▸ What to do:
All of the data below should be written out again exactly.

[Saved data entries]
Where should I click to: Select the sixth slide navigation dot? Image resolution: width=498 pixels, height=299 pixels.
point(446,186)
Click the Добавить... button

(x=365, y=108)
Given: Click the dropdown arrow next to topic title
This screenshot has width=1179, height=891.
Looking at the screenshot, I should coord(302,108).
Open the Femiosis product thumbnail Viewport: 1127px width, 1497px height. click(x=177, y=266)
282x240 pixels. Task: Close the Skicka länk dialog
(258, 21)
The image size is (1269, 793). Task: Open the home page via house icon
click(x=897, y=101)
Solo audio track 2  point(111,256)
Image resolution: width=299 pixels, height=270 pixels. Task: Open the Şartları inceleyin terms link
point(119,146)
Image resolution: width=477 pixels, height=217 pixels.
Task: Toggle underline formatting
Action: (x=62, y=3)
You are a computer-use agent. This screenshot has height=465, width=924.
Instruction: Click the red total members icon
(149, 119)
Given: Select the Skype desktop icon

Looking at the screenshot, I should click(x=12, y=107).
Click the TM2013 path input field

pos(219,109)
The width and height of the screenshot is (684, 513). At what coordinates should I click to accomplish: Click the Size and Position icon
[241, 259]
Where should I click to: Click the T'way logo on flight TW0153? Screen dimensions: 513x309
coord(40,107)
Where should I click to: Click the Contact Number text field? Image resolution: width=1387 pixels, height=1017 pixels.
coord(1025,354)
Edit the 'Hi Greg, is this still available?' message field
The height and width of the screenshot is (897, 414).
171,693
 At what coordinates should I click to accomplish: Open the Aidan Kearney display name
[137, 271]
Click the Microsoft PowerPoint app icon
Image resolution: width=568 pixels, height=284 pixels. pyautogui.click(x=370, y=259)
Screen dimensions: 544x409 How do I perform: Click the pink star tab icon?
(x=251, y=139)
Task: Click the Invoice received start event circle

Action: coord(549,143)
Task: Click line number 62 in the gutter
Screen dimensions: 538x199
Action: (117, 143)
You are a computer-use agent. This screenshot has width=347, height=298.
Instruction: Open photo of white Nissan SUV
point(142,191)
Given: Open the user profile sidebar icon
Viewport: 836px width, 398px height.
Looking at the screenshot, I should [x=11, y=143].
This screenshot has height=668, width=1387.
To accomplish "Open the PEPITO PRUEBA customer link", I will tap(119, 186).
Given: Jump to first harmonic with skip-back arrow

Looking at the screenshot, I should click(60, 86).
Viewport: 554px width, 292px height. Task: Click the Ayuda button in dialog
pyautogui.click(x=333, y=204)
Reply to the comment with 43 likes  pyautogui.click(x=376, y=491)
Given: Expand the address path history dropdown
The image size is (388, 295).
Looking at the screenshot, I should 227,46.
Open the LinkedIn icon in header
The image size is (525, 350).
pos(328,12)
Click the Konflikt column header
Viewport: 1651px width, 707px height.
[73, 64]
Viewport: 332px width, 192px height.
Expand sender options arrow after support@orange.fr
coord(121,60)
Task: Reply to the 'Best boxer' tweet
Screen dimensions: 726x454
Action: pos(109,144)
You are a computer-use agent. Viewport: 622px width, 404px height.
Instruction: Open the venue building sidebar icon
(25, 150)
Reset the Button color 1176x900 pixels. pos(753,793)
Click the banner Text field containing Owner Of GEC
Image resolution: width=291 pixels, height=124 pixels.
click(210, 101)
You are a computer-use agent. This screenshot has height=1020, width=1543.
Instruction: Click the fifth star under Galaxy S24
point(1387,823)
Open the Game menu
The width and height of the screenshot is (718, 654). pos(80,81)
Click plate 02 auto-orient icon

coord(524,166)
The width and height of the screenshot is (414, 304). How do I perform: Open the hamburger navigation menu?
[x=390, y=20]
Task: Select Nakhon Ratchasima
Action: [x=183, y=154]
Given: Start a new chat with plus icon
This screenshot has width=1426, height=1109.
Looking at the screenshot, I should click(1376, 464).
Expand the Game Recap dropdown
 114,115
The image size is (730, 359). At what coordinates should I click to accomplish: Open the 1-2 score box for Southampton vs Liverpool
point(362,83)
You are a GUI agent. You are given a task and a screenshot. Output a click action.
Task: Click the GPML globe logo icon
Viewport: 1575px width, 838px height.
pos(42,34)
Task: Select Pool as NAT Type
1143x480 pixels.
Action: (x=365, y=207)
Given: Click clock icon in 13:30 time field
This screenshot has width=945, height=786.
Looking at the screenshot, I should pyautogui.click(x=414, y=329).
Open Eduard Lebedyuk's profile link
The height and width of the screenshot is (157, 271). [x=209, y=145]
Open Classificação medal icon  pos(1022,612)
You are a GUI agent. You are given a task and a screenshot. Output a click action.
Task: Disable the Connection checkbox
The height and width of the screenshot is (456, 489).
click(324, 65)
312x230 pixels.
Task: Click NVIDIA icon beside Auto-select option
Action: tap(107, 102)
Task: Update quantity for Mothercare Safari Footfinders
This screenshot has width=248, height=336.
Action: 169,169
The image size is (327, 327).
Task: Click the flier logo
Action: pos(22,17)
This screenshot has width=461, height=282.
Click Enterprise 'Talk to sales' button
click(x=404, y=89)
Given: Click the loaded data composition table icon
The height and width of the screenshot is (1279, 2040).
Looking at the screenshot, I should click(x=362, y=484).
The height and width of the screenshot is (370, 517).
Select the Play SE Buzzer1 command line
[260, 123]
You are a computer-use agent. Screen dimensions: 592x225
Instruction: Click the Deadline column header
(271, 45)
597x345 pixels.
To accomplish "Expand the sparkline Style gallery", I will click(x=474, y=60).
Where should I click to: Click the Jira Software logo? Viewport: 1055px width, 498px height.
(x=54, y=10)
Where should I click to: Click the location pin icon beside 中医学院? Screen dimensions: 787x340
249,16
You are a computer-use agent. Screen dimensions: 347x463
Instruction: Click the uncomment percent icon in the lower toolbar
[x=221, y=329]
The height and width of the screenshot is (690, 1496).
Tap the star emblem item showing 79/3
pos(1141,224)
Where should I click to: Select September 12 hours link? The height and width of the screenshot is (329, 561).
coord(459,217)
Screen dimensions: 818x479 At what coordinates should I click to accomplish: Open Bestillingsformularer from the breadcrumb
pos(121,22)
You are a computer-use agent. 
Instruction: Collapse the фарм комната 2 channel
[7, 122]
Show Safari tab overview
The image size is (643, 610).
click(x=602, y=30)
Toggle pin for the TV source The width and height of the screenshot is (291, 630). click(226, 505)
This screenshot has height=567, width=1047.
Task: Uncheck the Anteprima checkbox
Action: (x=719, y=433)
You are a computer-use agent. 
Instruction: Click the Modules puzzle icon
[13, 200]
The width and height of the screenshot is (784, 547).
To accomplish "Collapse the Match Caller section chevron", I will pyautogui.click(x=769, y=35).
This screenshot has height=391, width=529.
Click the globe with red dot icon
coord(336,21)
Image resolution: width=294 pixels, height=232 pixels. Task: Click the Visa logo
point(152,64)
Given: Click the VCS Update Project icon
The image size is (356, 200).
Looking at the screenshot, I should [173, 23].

▸ Reply:
Where should I click to: Select the sixth slide navigation dot? Image resolution: width=498 pixels, height=299 pixels.
point(446,186)
Click the Добавить... button

(x=365, y=108)
Given: Click the dropdown arrow next to topic title
This screenshot has width=1179, height=891.
Looking at the screenshot, I should coord(302,108).
Open the Femiosis product thumbnail Viewport: 1127px width, 1497px height. click(x=177, y=266)
282x240 pixels. Task: Close the Skicka länk dialog
(258, 21)
The image size is (1269, 793). Task: Open the home page via house icon
click(x=897, y=101)
Solo audio track 2  point(111,256)
Image resolution: width=299 pixels, height=270 pixels. Task: Open the Şartları inceleyin terms link
point(119,146)
Image resolution: width=477 pixels, height=217 pixels.
Task: Toggle underline formatting
Action: (x=62, y=3)
You are a computer-use agent. This screenshot has height=465, width=924.
Instruction: Click the red total members icon
(149, 119)
Given: Select the Skype desktop icon

Looking at the screenshot, I should click(x=12, y=107).
Click the TM2013 path input field

pos(219,109)
The width and height of the screenshot is (684, 513). At what coordinates should I click to accomplish: Click the Size and Position icon
[241, 259]
Where should I click to: Click the T'way logo on flight TW0153? Screen dimensions: 513x309
coord(40,107)
Where should I click to: Click the Contact Number text field? Image resolution: width=1387 pixels, height=1017 pixels.
coord(1025,354)
Edit the 'Hi Greg, is this still available?' message field
The height and width of the screenshot is (897, 414).
171,693
 At what coordinates should I click to accomplish: Open the Aidan Kearney display name
[137, 271]
Click the Microsoft PowerPoint app icon
Image resolution: width=568 pixels, height=284 pixels. pyautogui.click(x=370, y=259)
Screen dimensions: 544x409 How do I perform: Click the pink star tab icon?
(x=251, y=139)
Task: Click the Invoice received start event circle

Action: coord(549,143)
Task: Click line number 62 in the gutter
Screen dimensions: 538x199
Action: (117, 143)
You are a computer-use agent. This screenshot has width=347, height=298.
Instruction: Open photo of white Nissan SUV
point(142,191)
Given: Open the user profile sidebar icon
Viewport: 836px width, 398px height.
Looking at the screenshot, I should [x=11, y=143].
This screenshot has height=668, width=1387.
To accomplish "Open the PEPITO PRUEBA customer link", I will tap(119, 186).
Given: Jump to first harmonic with skip-back arrow

Looking at the screenshot, I should click(60, 86).
Viewport: 554px width, 292px height. Task: Click the Ayuda button in dialog
pyautogui.click(x=333, y=204)
Reply to the comment with 43 likes  pyautogui.click(x=376, y=491)
Given: Expand the address path history dropdown
The image size is (388, 295).
Looking at the screenshot, I should 227,46.
Open the LinkedIn icon in header
The image size is (525, 350).
pos(328,12)
Click the Konflikt column header
Viewport: 1651px width, 707px height.
[73, 64]
Viewport: 332px width, 192px height.
Expand sender options arrow after support@orange.fr
coord(121,60)
Task: Reply to the 'Best boxer' tweet
Screen dimensions: 726x454
Action: pos(109,144)
You are a computer-use agent. Viewport: 622px width, 404px height.
Instruction: Open the venue building sidebar icon
(25, 150)
Reset the Button color 1176x900 pixels. pos(753,793)
Click the banner Text field containing Owner Of GEC
Image resolution: width=291 pixels, height=124 pixels.
click(210, 101)
You are a computer-use agent. This screenshot has height=1020, width=1543.
Instruction: Click the fifth star under Galaxy S24
point(1387,823)
Open the Game menu
The width and height of the screenshot is (718, 654). pos(80,81)
Click plate 02 auto-orient icon

coord(524,166)
The width and height of the screenshot is (414, 304). How do I perform: Open the hamburger navigation menu?
[x=390, y=20]
Task: Select Nakhon Ratchasima
Action: [x=183, y=154]
Given: Start a new chat with plus icon
This screenshot has width=1426, height=1109.
Looking at the screenshot, I should click(1376, 464).
Expand the Game Recap dropdown
 114,115
The image size is (730, 359). At what coordinates should I click to accomplish: Open the 1-2 score box for Southampton vs Liverpool
point(362,83)
You are a GUI agent. You are given a task and a screenshot. Output a click action.
Task: Click the GPML globe logo icon
Viewport: 1575px width, 838px height.
pos(42,34)
Task: Select Pool as NAT Type
1143x480 pixels.
Action: (x=365, y=207)
Given: Click clock icon in 13:30 time field
This screenshot has width=945, height=786.
Looking at the screenshot, I should pyautogui.click(x=414, y=329).
Open Eduard Lebedyuk's profile link
The height and width of the screenshot is (157, 271). [x=209, y=145]
Open Classificação medal icon  pos(1022,612)
You are a GUI agent. You are given a task and a screenshot. Output a click action.
Task: Disable the Connection checkbox
The height and width of the screenshot is (456, 489).
click(324, 65)
312x230 pixels.
Task: Click NVIDIA icon beside Auto-select option
Action: tap(107, 102)
Task: Update quantity for Mothercare Safari Footfinders
This screenshot has width=248, height=336.
Action: 169,169
The image size is (327, 327).
Task: Click the flier logo
Action: pos(22,17)
This screenshot has width=461, height=282.
Click Enterprise 'Talk to sales' button
click(x=404, y=89)
Given: Click the loaded data composition table icon
The height and width of the screenshot is (1279, 2040).
Looking at the screenshot, I should click(x=362, y=484).
The height and width of the screenshot is (370, 517).
Select the Play SE Buzzer1 command line
[260, 123]
You are a computer-use agent. Screen dimensions: 592x225
Instruction: Click the Deadline column header
(271, 45)
597x345 pixels.
To accomplish "Expand the sparkline Style gallery", I will click(x=474, y=60).
Where should I click to: Click the Jira Software logo? Viewport: 1055px width, 498px height.
(x=54, y=10)
Where should I click to: Click the location pin icon beside 中医学院? Screen dimensions: 787x340
249,16
You are a computer-use agent. Screen dimensions: 347x463
Instruction: Click the uncomment percent icon in the lower toolbar
[x=221, y=329]
The height and width of the screenshot is (690, 1496).
Tap the star emblem item showing 79/3
pos(1141,224)
Where should I click to: Select September 12 hours link? The height and width of the screenshot is (329, 561).
coord(459,217)
Screen dimensions: 818x479 At what coordinates should I click to accomplish: Open Bestillingsformularer from the breadcrumb
pos(121,22)
You are a computer-use agent. 
Instruction: Collapse the фарм комната 2 channel
[7, 122]
Show Safari tab overview
The image size is (643, 610).
click(x=602, y=30)
Toggle pin for the TV source The width and height of the screenshot is (291, 630). click(226, 505)
This screenshot has height=567, width=1047.
Task: Uncheck the Anteprima checkbox
Action: (x=719, y=433)
You are a computer-use agent. 
Instruction: Click the Modules puzzle icon
[13, 200]
The width and height of the screenshot is (784, 547).
To accomplish "Collapse the Match Caller section chevron", I will pyautogui.click(x=769, y=35).
This screenshot has height=391, width=529.
Click the globe with red dot icon
coord(336,21)
Image resolution: width=294 pixels, height=232 pixels. Task: Click the Visa logo
point(152,64)
Given: Click the VCS Update Project icon
The image size is (356, 200).
Looking at the screenshot, I should [173, 23].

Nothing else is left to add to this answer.